Have you ever been to an Indian or a Pakistani restaurant? If so, odds are you ate at least a mouthful of basmati rice. Where does this slender rice come from? Who grows it and how? This blog offers some clues and brings you closer to the production of the world’s most aromatic rice variety.
Basmati rice is only cultivated in Punjab, a region shared between India and Pakistan. Pakistan is one of the largest rice producers in the world; 95% of total rice production in the country is grown in the Punjab region. Much of the variety is concentrated here as well. For instance, the Sheikhpura district of Punjab province in Pakistan cultivates three varieties of basmati rice. On average, smallholder farmers grow rice on 5-7 acres of land using traditional water intensive cultivation methods and seasonal shifts between rice and wheat.
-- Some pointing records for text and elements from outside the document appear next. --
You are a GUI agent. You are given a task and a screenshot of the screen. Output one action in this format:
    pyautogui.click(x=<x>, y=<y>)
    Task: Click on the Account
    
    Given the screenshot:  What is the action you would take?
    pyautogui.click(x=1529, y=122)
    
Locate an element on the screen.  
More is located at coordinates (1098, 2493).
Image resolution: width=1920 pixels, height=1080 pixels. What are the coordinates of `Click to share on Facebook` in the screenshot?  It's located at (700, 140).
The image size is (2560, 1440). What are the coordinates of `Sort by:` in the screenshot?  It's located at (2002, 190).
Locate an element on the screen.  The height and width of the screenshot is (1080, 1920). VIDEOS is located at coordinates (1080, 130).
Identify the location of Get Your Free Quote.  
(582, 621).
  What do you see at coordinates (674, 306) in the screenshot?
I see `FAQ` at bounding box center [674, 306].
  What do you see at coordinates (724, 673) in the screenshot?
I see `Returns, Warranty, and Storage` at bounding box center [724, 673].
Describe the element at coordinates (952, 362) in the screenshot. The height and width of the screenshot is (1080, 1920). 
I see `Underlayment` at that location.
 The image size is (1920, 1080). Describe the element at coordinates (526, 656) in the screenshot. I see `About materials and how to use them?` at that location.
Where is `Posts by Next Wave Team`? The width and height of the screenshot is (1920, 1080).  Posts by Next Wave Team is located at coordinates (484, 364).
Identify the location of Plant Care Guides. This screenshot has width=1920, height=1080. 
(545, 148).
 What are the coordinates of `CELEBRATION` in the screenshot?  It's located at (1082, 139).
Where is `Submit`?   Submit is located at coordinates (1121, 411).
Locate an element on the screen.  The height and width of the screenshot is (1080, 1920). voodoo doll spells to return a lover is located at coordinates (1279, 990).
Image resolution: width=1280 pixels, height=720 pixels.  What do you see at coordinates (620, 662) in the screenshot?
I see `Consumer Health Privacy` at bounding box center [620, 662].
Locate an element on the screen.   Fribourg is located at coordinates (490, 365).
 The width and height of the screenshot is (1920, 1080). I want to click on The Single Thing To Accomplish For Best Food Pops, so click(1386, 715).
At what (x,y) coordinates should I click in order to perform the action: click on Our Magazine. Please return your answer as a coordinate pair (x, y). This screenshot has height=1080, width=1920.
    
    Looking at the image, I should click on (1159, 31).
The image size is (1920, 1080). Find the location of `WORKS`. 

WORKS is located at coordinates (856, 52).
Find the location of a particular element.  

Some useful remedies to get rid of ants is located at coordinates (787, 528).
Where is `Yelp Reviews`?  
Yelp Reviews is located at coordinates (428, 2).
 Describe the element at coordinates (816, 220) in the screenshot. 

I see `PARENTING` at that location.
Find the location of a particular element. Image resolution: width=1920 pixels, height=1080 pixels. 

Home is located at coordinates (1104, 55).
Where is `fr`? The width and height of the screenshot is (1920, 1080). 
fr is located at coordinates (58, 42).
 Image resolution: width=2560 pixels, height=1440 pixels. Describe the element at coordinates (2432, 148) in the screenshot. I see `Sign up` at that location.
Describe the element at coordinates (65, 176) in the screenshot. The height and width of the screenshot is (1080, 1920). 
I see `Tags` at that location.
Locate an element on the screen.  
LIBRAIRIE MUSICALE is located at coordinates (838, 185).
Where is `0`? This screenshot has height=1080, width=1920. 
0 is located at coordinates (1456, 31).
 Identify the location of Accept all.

Rice workers are among the most vulnerable and marginalised people in the rice industry. In Sheikhpura, women head close to half of all households and contribute to a lot of physically demanding tasks, especially during the rice planting seasons. Even so, women’s work has traditionally been classified as “assistance” rather than labour, making the role of women in the community an important topic of concern. Meanwhile, the low income associated with rice cultivation makes a significant amount of men migrate to urban centres to find better-paid work. This creates shortage of labour during the growing season. Clearly, there is an acute need for change.